◆ Task brief: Reproduce the following lines verbatim, without any alteration.
- - - - -
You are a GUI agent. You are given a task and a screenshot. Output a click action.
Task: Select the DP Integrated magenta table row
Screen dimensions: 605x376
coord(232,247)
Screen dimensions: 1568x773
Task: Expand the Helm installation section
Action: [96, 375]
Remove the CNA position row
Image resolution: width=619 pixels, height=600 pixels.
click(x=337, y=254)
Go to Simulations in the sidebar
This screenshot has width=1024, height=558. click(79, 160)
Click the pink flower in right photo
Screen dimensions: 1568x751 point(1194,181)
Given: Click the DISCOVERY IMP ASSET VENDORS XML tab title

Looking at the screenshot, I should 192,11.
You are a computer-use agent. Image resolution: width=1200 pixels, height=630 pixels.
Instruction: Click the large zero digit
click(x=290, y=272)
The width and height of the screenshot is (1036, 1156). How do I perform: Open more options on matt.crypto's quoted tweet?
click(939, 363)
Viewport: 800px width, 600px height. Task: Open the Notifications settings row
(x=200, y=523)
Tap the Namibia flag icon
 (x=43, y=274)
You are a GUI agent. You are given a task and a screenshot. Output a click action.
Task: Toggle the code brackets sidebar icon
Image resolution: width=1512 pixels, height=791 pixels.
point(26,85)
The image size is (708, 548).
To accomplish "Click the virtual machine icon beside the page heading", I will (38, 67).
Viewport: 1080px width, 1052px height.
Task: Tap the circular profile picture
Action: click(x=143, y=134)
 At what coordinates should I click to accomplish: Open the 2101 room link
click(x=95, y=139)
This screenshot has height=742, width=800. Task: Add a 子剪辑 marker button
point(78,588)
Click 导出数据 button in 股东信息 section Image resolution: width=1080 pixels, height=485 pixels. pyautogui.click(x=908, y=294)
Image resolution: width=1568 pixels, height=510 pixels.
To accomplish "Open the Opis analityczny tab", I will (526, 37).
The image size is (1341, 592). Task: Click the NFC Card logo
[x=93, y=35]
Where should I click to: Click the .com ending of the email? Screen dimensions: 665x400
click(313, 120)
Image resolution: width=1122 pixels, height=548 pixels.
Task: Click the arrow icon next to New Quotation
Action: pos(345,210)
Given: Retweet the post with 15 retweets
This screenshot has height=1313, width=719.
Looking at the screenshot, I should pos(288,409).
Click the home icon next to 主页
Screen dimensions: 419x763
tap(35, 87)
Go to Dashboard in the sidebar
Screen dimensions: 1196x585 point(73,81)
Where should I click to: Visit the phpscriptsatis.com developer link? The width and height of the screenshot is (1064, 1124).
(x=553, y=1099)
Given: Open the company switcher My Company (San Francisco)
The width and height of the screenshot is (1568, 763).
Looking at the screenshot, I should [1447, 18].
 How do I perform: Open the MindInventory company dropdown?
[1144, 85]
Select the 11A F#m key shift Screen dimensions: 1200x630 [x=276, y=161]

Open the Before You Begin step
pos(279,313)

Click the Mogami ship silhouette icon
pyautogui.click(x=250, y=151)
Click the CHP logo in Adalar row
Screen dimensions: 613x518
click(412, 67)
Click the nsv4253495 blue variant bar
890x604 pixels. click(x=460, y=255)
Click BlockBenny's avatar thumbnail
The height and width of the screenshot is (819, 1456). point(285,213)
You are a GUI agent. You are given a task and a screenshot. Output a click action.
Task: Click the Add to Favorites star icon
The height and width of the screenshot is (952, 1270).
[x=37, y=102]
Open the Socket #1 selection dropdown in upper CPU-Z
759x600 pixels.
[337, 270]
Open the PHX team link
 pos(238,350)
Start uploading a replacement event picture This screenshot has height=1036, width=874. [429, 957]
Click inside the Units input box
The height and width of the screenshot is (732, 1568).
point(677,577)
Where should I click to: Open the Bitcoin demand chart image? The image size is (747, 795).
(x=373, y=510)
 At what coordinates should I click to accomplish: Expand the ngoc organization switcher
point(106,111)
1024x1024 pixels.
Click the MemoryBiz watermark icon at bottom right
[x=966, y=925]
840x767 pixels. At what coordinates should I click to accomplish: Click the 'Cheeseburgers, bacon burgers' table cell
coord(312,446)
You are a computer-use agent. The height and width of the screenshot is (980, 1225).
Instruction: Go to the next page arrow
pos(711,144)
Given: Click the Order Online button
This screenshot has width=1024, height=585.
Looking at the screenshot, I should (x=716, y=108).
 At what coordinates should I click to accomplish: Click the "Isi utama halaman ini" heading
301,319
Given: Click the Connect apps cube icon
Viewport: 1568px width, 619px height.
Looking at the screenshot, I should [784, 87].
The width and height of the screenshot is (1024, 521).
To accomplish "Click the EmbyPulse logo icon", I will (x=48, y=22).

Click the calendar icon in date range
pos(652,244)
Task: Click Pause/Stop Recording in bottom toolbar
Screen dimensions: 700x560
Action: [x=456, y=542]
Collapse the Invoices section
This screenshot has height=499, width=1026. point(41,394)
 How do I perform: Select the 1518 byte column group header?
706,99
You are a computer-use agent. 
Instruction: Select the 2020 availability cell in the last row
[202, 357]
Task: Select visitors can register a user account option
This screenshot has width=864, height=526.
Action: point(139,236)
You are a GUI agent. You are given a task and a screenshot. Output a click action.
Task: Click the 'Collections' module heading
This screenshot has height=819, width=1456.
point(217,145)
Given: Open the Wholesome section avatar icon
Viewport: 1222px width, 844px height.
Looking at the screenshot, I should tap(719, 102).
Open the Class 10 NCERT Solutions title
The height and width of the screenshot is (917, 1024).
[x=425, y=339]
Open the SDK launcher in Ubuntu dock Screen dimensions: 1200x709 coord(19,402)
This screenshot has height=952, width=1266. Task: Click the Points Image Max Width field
- - - - -
◆ Response below:
You are a GUI agent. You are given a task and a screenshot. Output a click action.
Task: Select the DP Integrated magenta table row
Screen dimensions: 605x376
coord(232,247)
Screen dimensions: 1568x773
Task: Expand the Helm installation section
Action: [96, 375]
Remove the CNA position row
Image resolution: width=619 pixels, height=600 pixels.
click(x=337, y=254)
Go to Simulations in the sidebar
This screenshot has width=1024, height=558. click(79, 160)
Click the pink flower in right photo
Screen dimensions: 1568x751 point(1194,181)
Given: Click the DISCOVERY IMP ASSET VENDORS XML tab title

Looking at the screenshot, I should 192,11.
You are a computer-use agent. Image resolution: width=1200 pixels, height=630 pixels.
Instruction: Click the large zero digit
click(x=290, y=272)
The width and height of the screenshot is (1036, 1156). How do I perform: Open more options on matt.crypto's quoted tweet?
click(939, 363)
Viewport: 800px width, 600px height. Task: Open the Notifications settings row
(x=200, y=523)
Tap the Namibia flag icon
 (x=43, y=274)
You are a GUI agent. You are given a task and a screenshot. Output a click action.
Task: Toggle the code brackets sidebar icon
Image resolution: width=1512 pixels, height=791 pixels.
point(26,85)
The image size is (708, 548).
To accomplish "Click the virtual machine icon beside the page heading", I will (38, 67).
Viewport: 1080px width, 1052px height.
Task: Tap the circular profile picture
Action: click(x=143, y=134)
 At what coordinates should I click to accomplish: Open the 2101 room link
click(x=95, y=139)
This screenshot has height=742, width=800. Task: Add a 子剪辑 marker button
point(78,588)
Click 导出数据 button in 股东信息 section Image resolution: width=1080 pixels, height=485 pixels. pyautogui.click(x=908, y=294)
Image resolution: width=1568 pixels, height=510 pixels.
To accomplish "Open the Opis analityczny tab", I will (526, 37).
The image size is (1341, 592). Task: Click the NFC Card logo
[x=93, y=35]
Where should I click to: Click the .com ending of the email? Screen dimensions: 665x400
click(313, 120)
Image resolution: width=1122 pixels, height=548 pixels.
Task: Click the arrow icon next to New Quotation
Action: pos(345,210)
Given: Retweet the post with 15 retweets
This screenshot has height=1313, width=719.
Looking at the screenshot, I should pos(288,409).
Click the home icon next to 主页
Screen dimensions: 419x763
tap(35, 87)
Go to Dashboard in the sidebar
Screen dimensions: 1196x585 point(73,81)
Where should I click to: Visit the phpscriptsatis.com developer link? The width and height of the screenshot is (1064, 1124).
(x=553, y=1099)
Given: Open the company switcher My Company (San Francisco)
The width and height of the screenshot is (1568, 763).
Looking at the screenshot, I should [1447, 18].
 How do I perform: Open the MindInventory company dropdown?
[1144, 85]
Select the 11A F#m key shift Screen dimensions: 1200x630 [x=276, y=161]

Open the Before You Begin step
pos(279,313)

Click the Mogami ship silhouette icon
pyautogui.click(x=250, y=151)
Click the CHP logo in Adalar row
Screen dimensions: 613x518
click(412, 67)
Click the nsv4253495 blue variant bar
890x604 pixels. click(x=460, y=255)
Click BlockBenny's avatar thumbnail
The height and width of the screenshot is (819, 1456). point(285,213)
You are a GUI agent. You are given a task and a screenshot. Output a click action.
Task: Click the Add to Favorites star icon
The height and width of the screenshot is (952, 1270).
[x=37, y=102]
Open the Socket #1 selection dropdown in upper CPU-Z
759x600 pixels.
[337, 270]
Open the PHX team link
 pos(238,350)
Start uploading a replacement event picture This screenshot has height=1036, width=874. [429, 957]
Click inside the Units input box
The height and width of the screenshot is (732, 1568).
point(677,577)
Where should I click to: Open the Bitcoin demand chart image? The image size is (747, 795).
(x=373, y=510)
 At what coordinates should I click to accomplish: Expand the ngoc organization switcher
point(106,111)
1024x1024 pixels.
Click the MemoryBiz watermark icon at bottom right
[x=966, y=925]
840x767 pixels. At what coordinates should I click to accomplish: Click the 'Cheeseburgers, bacon burgers' table cell
coord(312,446)
You are a computer-use agent. The height and width of the screenshot is (980, 1225).
Instruction: Go to the next page arrow
pos(711,144)
Given: Click the Order Online button
This screenshot has width=1024, height=585.
Looking at the screenshot, I should (x=716, y=108).
 At what coordinates should I click to accomplish: Click the "Isi utama halaman ini" heading
301,319
Given: Click the Connect apps cube icon
Viewport: 1568px width, 619px height.
Looking at the screenshot, I should [784, 87].
The width and height of the screenshot is (1024, 521).
To accomplish "Click the EmbyPulse logo icon", I will (x=48, y=22).

Click the calendar icon in date range
pos(652,244)
Task: Click Pause/Stop Recording in bottom toolbar
Screen dimensions: 700x560
Action: [x=456, y=542]
Collapse the Invoices section
This screenshot has height=499, width=1026. point(41,394)
 How do I perform: Select the 1518 byte column group header?
706,99
You are a computer-use agent. 
Instruction: Select the 2020 availability cell in the last row
[202, 357]
Task: Select visitors can register a user account option
This screenshot has width=864, height=526.
Action: point(139,236)
You are a GUI agent. You are given a task and a screenshot. Output a click action.
Task: Click the 'Collections' module heading
This screenshot has height=819, width=1456.
point(217,145)
Given: Open the Wholesome section avatar icon
Viewport: 1222px width, 844px height.
Looking at the screenshot, I should tap(719, 102).
Open the Class 10 NCERT Solutions title
The height and width of the screenshot is (917, 1024).
[x=425, y=339]
Open the SDK launcher in Ubuntu dock Screen dimensions: 1200x709 coord(19,402)
This screenshot has height=952, width=1266. Task: Click the Points Image Max Width field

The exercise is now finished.